### [WHAT IS NEEDED]
When you reach the records below, repeat each one exactly as written.

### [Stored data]
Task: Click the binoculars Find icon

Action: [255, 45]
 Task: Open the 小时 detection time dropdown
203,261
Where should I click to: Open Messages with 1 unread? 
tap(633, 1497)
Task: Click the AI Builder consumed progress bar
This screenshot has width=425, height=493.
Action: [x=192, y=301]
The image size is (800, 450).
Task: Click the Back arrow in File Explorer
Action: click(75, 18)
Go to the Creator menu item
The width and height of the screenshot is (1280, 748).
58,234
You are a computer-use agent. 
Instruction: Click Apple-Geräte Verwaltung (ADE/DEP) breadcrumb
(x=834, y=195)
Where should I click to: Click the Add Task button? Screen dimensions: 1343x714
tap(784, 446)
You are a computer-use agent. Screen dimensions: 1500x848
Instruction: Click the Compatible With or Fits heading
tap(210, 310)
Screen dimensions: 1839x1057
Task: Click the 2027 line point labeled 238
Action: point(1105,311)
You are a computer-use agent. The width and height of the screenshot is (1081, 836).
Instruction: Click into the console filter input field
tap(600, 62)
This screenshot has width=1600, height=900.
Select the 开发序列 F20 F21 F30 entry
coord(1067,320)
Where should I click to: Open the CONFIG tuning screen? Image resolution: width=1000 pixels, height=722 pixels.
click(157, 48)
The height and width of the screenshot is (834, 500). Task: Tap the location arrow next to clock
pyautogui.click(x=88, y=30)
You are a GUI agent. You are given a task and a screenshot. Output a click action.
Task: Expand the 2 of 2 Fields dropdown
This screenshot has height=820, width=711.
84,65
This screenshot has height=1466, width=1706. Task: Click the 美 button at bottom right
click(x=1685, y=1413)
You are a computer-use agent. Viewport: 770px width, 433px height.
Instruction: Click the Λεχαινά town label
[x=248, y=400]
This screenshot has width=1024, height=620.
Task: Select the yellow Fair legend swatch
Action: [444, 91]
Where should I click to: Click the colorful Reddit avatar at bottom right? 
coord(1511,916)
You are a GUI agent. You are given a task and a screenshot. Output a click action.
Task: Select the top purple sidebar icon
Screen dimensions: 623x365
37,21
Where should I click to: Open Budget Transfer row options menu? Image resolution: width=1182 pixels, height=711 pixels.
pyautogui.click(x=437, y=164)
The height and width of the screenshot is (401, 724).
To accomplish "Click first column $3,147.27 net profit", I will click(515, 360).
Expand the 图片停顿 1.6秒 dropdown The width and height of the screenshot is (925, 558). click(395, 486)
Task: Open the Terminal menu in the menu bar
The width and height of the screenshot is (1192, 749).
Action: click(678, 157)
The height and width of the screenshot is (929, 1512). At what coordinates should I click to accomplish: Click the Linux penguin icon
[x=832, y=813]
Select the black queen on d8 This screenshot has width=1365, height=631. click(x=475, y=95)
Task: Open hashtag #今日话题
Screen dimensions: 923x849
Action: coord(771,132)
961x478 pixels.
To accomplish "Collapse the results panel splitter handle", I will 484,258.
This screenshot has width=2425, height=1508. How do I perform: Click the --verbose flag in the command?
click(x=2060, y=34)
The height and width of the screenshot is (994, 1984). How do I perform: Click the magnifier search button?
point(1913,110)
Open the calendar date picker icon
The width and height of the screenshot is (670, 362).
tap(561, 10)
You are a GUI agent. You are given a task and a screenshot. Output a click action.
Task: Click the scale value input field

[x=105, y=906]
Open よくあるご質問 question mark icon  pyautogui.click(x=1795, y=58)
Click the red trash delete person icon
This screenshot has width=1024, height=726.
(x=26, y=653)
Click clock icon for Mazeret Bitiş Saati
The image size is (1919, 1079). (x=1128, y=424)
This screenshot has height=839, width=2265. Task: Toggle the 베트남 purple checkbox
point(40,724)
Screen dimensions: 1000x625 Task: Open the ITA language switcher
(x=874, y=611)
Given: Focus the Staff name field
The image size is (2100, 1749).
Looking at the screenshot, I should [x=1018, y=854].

### [TASK ANSWER]
Task: Click the binoculars Find icon

Action: [255, 45]
 Task: Open the 小时 detection time dropdown
203,261
Where should I click to: Open Messages with 1 unread? 
tap(633, 1497)
Task: Click the AI Builder consumed progress bar
This screenshot has width=425, height=493.
Action: [x=192, y=301]
The image size is (800, 450).
Task: Click the Back arrow in File Explorer
Action: click(75, 18)
Go to the Creator menu item
The width and height of the screenshot is (1280, 748).
58,234
You are a computer-use agent. 
Instruction: Click Apple-Geräte Verwaltung (ADE/DEP) breadcrumb
(x=834, y=195)
Where should I click to: Click the Add Task button? Screen dimensions: 1343x714
tap(784, 446)
You are a computer-use agent. Screen dimensions: 1500x848
Instruction: Click the Compatible With or Fits heading
tap(210, 310)
Screen dimensions: 1839x1057
Task: Click the 2027 line point labeled 238
Action: point(1105,311)
You are a computer-use agent. The width and height of the screenshot is (1081, 836).
Instruction: Click into the console filter input field
tap(600, 62)
This screenshot has width=1600, height=900.
Select the 开发序列 F20 F21 F30 entry
coord(1067,320)
Where should I click to: Open the CONFIG tuning screen? Image resolution: width=1000 pixels, height=722 pixels.
click(157, 48)
The height and width of the screenshot is (834, 500). Task: Tap the location arrow next to clock
pyautogui.click(x=88, y=30)
You are a GUI agent. You are given a task and a screenshot. Output a click action.
Task: Expand the 2 of 2 Fields dropdown
This screenshot has height=820, width=711.
84,65
This screenshot has height=1466, width=1706. Task: Click the 美 button at bottom right
click(x=1685, y=1413)
You are a computer-use agent. Viewport: 770px width, 433px height.
Instruction: Click the Λεχαινά town label
[x=248, y=400]
This screenshot has width=1024, height=620.
Task: Select the yellow Fair legend swatch
Action: [444, 91]
Where should I click to: Click the colorful Reddit avatar at bottom right? 
coord(1511,916)
You are a GUI agent. You are given a task and a screenshot. Output a click action.
Task: Select the top purple sidebar icon
Screen dimensions: 623x365
37,21
Where should I click to: Open Budget Transfer row options menu? Image resolution: width=1182 pixels, height=711 pixels.
pyautogui.click(x=437, y=164)
The height and width of the screenshot is (401, 724).
To accomplish "Click first column $3,147.27 net profit", I will click(515, 360).
Expand the 图片停顿 1.6秒 dropdown The width and height of the screenshot is (925, 558). click(395, 486)
Task: Open the Terminal menu in the menu bar
The width and height of the screenshot is (1192, 749).
Action: click(678, 157)
The height and width of the screenshot is (929, 1512). At what coordinates should I click to accomplish: Click the Linux penguin icon
[x=832, y=813]
Select the black queen on d8 This screenshot has width=1365, height=631. click(x=475, y=95)
Task: Open hashtag #今日话题
Screen dimensions: 923x849
Action: coord(771,132)
961x478 pixels.
To accomplish "Collapse the results panel splitter handle", I will 484,258.
This screenshot has width=2425, height=1508. How do I perform: Click the --verbose flag in the command?
click(x=2060, y=34)
The height and width of the screenshot is (994, 1984). How do I perform: Click the magnifier search button?
point(1913,110)
Open the calendar date picker icon
The width and height of the screenshot is (670, 362).
tap(561, 10)
You are a GUI agent. You are given a task and a screenshot. Output a click action.
Task: Click the scale value input field

[x=105, y=906]
Open よくあるご質問 question mark icon  pyautogui.click(x=1795, y=58)
Click the red trash delete person icon
This screenshot has width=1024, height=726.
(x=26, y=653)
Click clock icon for Mazeret Bitiş Saati
The image size is (1919, 1079). (x=1128, y=424)
This screenshot has height=839, width=2265. Task: Toggle the 베트남 purple checkbox
point(40,724)
Screen dimensions: 1000x625 Task: Open the ITA language switcher
(x=874, y=611)
Given: Focus the Staff name field
The image size is (2100, 1749).
Looking at the screenshot, I should [x=1018, y=854].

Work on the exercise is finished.